High Hopes

by Jimaine



Series: Panic At The Disco [1]
Category: Magic the Gathering
Genre: Angst, Canon Compliant, Character Death, Kid Fic, Song fic
Language: English
Status: Completed
Published: 2019-09-24
Updated: 2019-09-24
Packaged: 2020-10-27 16:04:19
Rating: General Audiences
Warnings: Creator Chose Not To Use Archive Warnings
Chapters: 1
Words: 2,206
Publisher: archiveofourown.org
Story URL: https://archiveofourown.org/works/20763122
Author URL: https://archiveofourown.org/users/Jimaine/pseuds/Jimaine
Summary: Life wasn't easy for a smart kid with everything stacked against him, but at least Ral always had one person who believed in him…The day Ral loses his mother.





	High Hopes

**Author's Note:**

> This is the first part of a two part series inspired by a pair of Panic At The Disco Songs. This one, 'High Hopes' and the next one, 'Hey Look Ma, I Made It'. Look forward to the next one soon. I wanna give a shout out to Wrexie for your insight! Also mad props to both my betas EveryDayBella and Thren! You two are awesome and working with you never feels like work!

Ral picked his way through the old scrap yard. Being younger and therefore smaller and, honestly, quite a bit skinnier than the other 'salvagers' certainly had its advantages. He could get into the small nooks and cracks the adults couldn't. Sure there were other kids, but they were awkwardly working off the instructions of older salvagers. Ral knew  _ exactly  _ what to look for. 

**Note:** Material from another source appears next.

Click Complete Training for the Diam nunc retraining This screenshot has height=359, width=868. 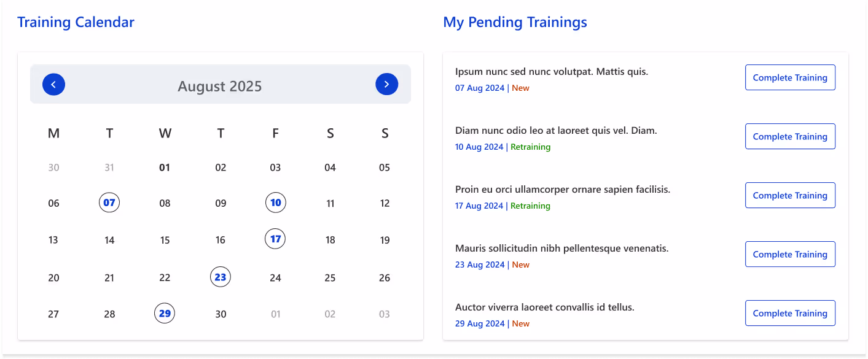point(790,136)
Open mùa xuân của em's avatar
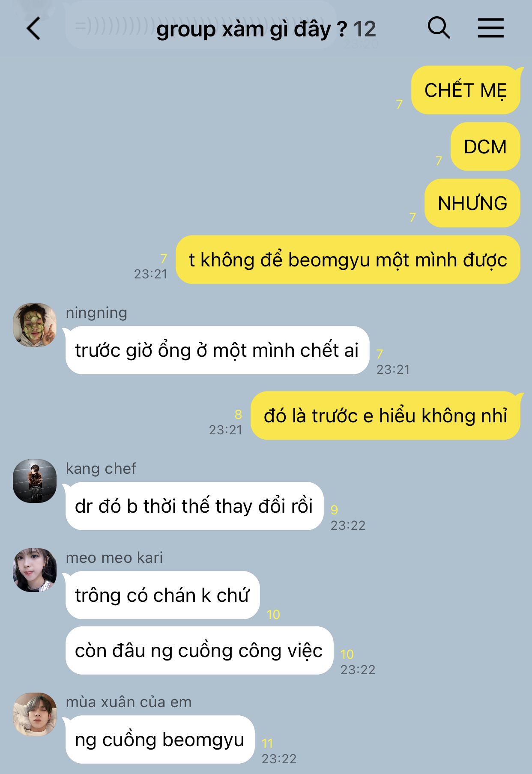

Of course, that meant he had to be extra careful getting back out again. At this point, many of the adults recognized this ability, and simply waited for him. It demanded strategy. He had to either wait them out until no one was left in the junkyard, or wait until multiple interested parties were congregating; multiple parties he knew didn't like each other. They would inevitably start a fight and he could slip away with his haul unnoticed, just like he had today. As the sounds of shouting and brawling faded behind him, Ral Zarek picked his way back to the only place he’d ever known as home. 

~*~

Night had fallen when Ral finally reached his front door. With any luck his deadbeat of a dad had already drunk himself to sleep—with what little money he made—and wouldn't bother Ral for being out so late. His mother hearing didn't worry him, she understood. She was the only one who saw all the hidden things that bubbled up inside of him, the need, the desire, the  _ drive _ to be something better, and she was the only one who encouraged him.

And she was dying.

Ral steeled himself as he pushed into the apartment that could barely be called a home. The walls were so paper-thin they did nothing to keep out the cold or the wet. The mildew and mold grew unchecked along the walls, and all the scrubbing in the world couldn't get rid of it. Then there was the noise. Ral's family knew every intimate detail about every neighbor in their building, and they knew theirs.

His father sat passed out in a chair snoring loudly, the bottle still lolling in his hand. Ral snuck over to him, grabbing it gently and set it on the table beside the man. If he dropped it in his sleep the sound would wake him, and then there would be trouble to pay.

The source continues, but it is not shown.